Selain itu hartanya juga digunakan untuk membebaskan sejumlah budak yang disiksa tuannya karena keimanan mereka terhadap Islam. Salah seorang dari budak yang dibebaskan Abu Bakar adalah Bilal, yang belakangan terkenal dengan profesinya sebagai mu’azzin Nabi. Setelah menjadi khalifah, Abu Bakar tidak mau mengambil uang sepeserpun dari kas negara. Ketika meninggal, beliau hanya meninggalkan sepasang pakaian, seekor unta dan seorang budak kepada ahli warisnya.

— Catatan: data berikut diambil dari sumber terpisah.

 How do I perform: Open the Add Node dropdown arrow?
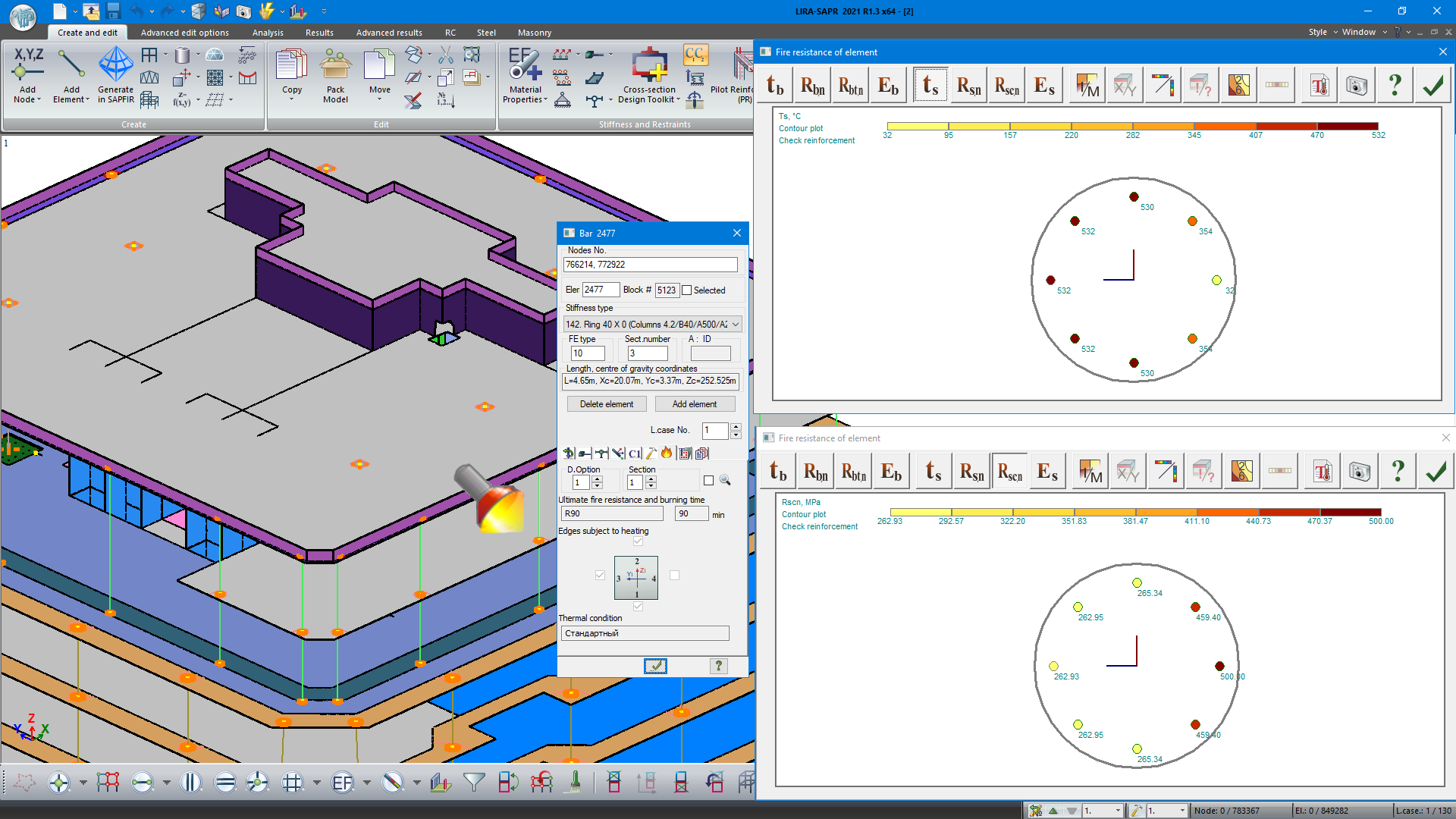pyautogui.click(x=39, y=99)
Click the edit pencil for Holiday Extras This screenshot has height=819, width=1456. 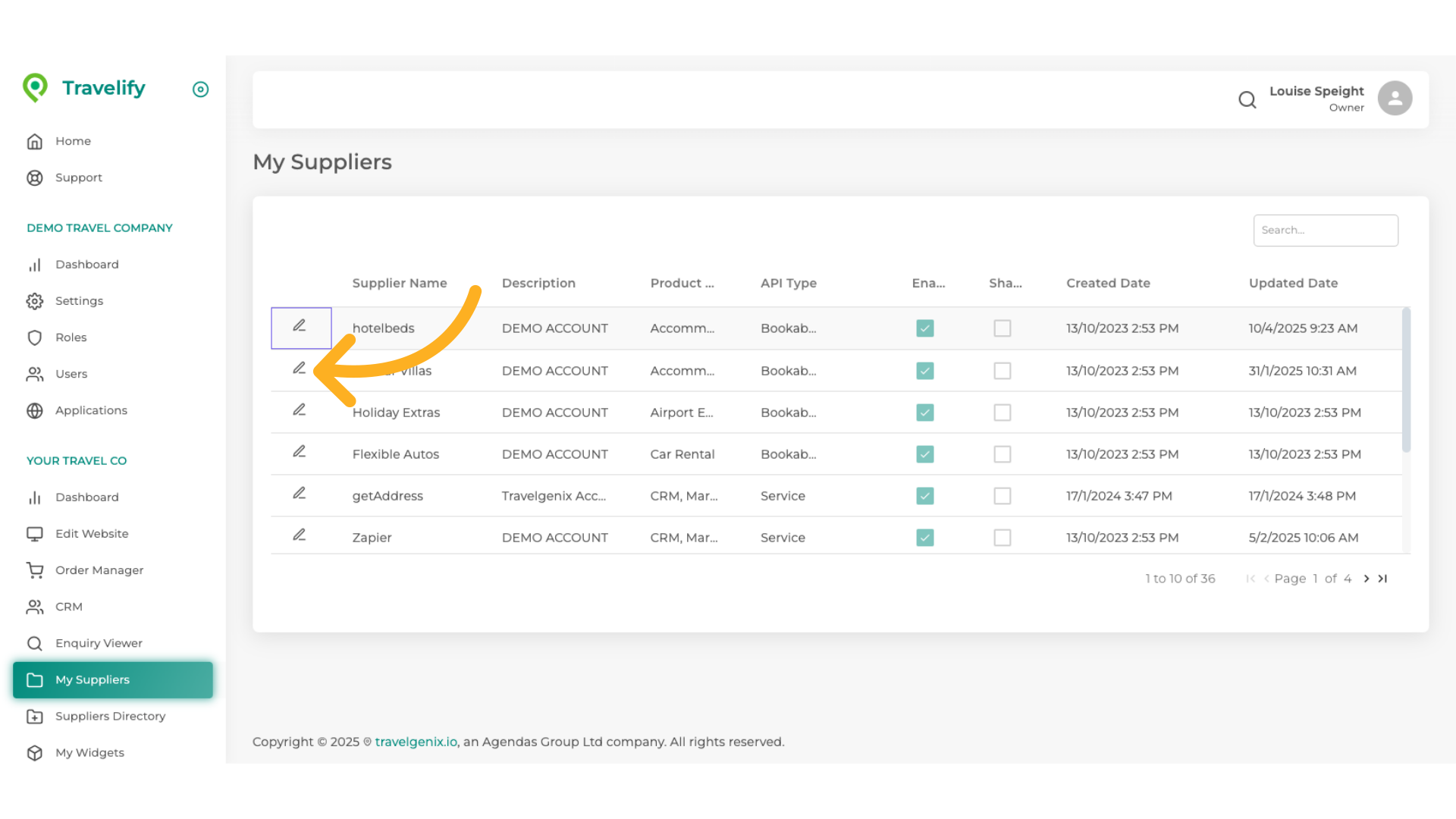[x=300, y=410]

Berkat kepemimpinan Abu Bakar, persatuan dan kesatuan kaum Muslim yang telah dirintis Nabi dapat dipertahankan. Sayang, sahabat Nabi dan pejuang Islam ini tidak memerintah dalam waktu lama. Setelah menjadi khalifah tidak sampai tiga tahun, beliau meninggal tanggal 22 Jumadil Akhir 13H/23 Agustus 634M. Untungnya, sebelum wafat beliau berhasil melakukan musyawarah dengan para sahabat atau orang-orang yang memiliki kualifikasi permusyawaratan (ahlul halli wal ’aqli) untuk menunjuk Umar bin Khattab sebagai pengganti beliau. Tentang Umar, akan kita kupas pekan depan. (Deliarnov, dosen Fakultas Ekonomi Unri dan Program Pasca-Sarjana UIN Suska Riau.)

0 comments:

Post a Comment

Silahkan berkomentar dengan bijak, tapi jangan spam !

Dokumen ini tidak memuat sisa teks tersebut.